══ Records to use

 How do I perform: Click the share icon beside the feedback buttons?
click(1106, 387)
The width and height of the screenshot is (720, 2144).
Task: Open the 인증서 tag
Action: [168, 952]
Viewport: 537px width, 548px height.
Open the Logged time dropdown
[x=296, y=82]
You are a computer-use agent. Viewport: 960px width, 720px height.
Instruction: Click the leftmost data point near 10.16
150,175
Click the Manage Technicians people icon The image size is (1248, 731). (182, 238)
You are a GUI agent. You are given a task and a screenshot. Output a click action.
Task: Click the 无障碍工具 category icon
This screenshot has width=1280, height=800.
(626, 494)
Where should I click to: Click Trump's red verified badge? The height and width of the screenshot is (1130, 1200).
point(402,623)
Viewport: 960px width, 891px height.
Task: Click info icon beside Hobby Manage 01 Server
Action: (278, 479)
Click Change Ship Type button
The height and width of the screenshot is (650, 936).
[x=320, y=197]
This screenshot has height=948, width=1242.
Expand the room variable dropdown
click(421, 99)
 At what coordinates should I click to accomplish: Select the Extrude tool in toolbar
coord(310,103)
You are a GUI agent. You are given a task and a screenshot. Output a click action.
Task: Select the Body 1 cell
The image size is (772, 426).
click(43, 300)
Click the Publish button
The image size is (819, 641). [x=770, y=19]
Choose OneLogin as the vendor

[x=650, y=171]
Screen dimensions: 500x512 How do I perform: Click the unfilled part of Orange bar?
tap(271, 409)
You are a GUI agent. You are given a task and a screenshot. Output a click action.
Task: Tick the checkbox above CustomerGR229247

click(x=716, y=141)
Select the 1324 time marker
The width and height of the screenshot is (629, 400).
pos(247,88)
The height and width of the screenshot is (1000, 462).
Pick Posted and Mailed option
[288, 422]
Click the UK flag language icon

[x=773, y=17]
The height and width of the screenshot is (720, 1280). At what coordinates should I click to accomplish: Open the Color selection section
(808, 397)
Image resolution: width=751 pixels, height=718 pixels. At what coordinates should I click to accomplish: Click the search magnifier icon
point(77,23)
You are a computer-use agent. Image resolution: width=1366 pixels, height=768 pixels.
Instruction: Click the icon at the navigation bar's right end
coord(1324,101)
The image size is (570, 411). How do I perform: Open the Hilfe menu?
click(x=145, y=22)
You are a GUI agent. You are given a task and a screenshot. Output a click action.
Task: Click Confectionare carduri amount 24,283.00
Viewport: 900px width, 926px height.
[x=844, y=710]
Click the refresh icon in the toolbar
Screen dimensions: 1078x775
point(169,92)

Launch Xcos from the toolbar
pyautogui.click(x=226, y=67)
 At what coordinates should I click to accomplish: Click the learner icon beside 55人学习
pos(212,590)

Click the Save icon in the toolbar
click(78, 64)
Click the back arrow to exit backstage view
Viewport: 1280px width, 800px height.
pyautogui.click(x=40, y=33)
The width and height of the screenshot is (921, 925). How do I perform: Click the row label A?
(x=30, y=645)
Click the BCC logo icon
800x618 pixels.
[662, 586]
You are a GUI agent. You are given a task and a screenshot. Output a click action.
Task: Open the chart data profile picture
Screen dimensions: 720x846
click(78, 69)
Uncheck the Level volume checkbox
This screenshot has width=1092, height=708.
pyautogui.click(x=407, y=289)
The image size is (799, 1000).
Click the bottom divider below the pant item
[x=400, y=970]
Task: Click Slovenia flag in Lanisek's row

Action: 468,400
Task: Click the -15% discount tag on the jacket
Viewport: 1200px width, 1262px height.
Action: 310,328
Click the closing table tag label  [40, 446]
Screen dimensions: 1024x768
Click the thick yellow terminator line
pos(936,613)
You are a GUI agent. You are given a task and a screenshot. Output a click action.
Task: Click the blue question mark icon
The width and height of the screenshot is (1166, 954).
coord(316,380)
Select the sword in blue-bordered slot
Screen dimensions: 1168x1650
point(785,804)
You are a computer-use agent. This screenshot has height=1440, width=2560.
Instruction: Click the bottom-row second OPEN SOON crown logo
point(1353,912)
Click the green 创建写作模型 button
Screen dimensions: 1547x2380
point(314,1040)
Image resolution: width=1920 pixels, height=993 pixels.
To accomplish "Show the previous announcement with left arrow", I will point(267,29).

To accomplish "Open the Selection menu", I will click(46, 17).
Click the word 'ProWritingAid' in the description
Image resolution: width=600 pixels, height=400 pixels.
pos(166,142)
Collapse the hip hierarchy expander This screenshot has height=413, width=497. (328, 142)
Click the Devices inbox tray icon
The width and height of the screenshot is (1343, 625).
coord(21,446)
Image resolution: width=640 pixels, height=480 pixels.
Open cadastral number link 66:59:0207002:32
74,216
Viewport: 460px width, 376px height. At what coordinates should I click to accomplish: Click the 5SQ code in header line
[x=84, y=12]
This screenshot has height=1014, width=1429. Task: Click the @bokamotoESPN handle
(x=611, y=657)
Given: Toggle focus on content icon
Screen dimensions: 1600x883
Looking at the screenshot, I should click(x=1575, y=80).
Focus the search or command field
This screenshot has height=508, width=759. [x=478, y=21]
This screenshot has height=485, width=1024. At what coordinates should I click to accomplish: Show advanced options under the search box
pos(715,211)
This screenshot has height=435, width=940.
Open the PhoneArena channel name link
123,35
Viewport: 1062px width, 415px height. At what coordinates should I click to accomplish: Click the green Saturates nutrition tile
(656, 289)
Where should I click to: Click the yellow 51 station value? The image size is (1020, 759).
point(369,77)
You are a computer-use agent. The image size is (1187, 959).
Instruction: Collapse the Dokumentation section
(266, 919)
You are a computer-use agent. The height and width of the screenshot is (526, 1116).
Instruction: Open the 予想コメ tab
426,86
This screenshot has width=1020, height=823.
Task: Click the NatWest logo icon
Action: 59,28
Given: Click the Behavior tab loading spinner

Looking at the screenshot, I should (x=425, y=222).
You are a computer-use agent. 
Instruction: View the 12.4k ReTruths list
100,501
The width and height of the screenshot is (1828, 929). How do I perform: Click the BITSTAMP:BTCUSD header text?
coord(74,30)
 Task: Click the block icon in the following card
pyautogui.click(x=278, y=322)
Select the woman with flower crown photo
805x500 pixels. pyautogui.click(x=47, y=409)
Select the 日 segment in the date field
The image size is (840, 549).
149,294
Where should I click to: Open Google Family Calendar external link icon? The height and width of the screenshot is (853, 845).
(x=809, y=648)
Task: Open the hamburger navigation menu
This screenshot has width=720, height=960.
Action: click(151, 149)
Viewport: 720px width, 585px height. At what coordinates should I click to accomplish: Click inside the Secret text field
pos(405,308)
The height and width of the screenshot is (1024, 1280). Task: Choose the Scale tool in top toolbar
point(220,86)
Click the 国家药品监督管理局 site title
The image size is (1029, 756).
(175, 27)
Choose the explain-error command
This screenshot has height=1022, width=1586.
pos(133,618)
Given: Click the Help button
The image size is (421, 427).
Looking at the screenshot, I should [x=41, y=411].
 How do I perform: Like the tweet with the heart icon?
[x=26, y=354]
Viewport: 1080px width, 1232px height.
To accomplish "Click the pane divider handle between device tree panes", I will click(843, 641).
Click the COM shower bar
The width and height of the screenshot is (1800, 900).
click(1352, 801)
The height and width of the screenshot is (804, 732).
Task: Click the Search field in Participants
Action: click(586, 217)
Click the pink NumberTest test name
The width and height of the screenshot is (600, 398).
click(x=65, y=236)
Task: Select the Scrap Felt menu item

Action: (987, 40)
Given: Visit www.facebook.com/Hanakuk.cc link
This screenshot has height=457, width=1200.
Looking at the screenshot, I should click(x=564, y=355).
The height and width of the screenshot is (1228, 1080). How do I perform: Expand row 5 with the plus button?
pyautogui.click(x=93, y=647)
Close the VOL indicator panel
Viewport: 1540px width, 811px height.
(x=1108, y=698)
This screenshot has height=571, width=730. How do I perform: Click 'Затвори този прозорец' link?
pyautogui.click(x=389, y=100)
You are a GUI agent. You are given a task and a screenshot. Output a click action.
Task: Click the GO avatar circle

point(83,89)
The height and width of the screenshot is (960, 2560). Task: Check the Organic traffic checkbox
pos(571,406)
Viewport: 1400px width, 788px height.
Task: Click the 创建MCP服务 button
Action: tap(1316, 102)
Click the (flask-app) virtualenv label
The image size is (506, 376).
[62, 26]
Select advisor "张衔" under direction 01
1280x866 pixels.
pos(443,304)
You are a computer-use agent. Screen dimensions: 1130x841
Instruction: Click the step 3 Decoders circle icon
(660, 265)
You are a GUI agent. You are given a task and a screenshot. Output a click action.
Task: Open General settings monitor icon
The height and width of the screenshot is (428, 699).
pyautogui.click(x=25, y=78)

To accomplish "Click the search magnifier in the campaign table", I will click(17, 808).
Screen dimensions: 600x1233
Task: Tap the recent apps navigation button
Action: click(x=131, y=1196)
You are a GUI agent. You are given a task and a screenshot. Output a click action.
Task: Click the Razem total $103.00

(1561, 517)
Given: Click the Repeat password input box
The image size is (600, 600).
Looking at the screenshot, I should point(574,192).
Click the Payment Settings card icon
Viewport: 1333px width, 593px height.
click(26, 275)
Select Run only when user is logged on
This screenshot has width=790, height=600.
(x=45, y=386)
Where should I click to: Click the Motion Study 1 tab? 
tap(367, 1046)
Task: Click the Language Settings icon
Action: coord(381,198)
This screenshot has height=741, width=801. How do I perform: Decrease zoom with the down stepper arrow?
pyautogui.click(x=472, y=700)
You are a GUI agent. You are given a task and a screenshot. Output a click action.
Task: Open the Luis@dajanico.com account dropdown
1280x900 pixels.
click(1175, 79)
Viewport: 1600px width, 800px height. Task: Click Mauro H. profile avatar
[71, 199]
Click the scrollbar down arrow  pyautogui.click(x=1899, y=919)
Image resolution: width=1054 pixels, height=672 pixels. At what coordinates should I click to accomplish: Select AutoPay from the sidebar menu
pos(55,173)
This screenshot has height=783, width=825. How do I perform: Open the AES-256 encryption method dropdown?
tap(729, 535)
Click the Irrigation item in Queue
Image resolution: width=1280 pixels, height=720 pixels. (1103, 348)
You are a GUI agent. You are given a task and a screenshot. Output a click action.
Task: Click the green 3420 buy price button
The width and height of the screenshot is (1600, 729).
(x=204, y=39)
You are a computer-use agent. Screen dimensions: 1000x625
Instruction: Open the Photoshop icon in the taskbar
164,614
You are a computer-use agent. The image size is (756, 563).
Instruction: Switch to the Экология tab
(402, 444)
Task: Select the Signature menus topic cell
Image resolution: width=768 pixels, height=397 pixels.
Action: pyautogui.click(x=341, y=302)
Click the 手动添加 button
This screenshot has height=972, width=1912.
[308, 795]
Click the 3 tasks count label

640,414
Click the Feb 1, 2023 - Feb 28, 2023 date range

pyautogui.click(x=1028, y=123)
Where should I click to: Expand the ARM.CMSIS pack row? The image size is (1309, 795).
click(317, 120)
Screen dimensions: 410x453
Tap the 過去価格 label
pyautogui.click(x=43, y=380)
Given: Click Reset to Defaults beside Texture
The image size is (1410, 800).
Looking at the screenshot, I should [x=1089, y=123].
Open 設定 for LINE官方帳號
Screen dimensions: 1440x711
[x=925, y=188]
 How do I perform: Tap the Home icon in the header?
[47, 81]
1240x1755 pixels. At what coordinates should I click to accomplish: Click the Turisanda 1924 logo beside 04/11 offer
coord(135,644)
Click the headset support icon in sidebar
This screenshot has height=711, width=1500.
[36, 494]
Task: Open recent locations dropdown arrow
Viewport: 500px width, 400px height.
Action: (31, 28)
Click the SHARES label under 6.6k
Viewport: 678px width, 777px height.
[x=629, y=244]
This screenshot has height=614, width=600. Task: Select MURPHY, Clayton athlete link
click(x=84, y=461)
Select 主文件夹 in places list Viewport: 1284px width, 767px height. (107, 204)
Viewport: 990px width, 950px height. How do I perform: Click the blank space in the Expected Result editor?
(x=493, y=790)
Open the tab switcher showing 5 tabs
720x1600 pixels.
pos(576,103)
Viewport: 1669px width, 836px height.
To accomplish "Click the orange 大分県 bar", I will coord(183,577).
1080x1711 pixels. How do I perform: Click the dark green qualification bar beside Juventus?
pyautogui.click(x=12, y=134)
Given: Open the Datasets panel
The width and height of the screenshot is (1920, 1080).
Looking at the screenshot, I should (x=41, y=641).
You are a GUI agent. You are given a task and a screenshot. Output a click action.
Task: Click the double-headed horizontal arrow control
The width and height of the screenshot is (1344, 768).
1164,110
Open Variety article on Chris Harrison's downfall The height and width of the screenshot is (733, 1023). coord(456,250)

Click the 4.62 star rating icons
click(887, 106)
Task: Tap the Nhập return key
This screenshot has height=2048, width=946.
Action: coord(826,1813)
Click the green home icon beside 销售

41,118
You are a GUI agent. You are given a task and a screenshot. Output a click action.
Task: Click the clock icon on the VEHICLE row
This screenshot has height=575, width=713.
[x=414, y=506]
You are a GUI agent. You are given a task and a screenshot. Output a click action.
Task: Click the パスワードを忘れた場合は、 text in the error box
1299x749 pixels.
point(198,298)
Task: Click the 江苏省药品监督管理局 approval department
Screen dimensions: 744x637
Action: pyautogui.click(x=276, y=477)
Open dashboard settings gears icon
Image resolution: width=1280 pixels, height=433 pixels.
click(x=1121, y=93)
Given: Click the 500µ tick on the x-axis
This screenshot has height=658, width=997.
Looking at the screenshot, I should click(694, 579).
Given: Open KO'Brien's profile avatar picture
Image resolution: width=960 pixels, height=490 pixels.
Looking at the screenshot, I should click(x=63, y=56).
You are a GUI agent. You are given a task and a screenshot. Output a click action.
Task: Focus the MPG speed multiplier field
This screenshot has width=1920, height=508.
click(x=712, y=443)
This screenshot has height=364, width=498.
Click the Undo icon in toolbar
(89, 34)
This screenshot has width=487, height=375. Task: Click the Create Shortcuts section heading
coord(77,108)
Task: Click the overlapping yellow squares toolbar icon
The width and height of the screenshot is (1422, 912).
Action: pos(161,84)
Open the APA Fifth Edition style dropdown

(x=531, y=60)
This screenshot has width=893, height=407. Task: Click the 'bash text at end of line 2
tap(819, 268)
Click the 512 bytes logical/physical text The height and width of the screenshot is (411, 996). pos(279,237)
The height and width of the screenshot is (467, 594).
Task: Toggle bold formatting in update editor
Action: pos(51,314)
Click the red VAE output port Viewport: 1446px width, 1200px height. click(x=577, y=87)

════

About this exercise:
Copy every line of the data above in which the string "picture" appears.

Reply to the exercise:
Task: Open the chart data profile picture
Given: Open KO'Brien's profile avatar picture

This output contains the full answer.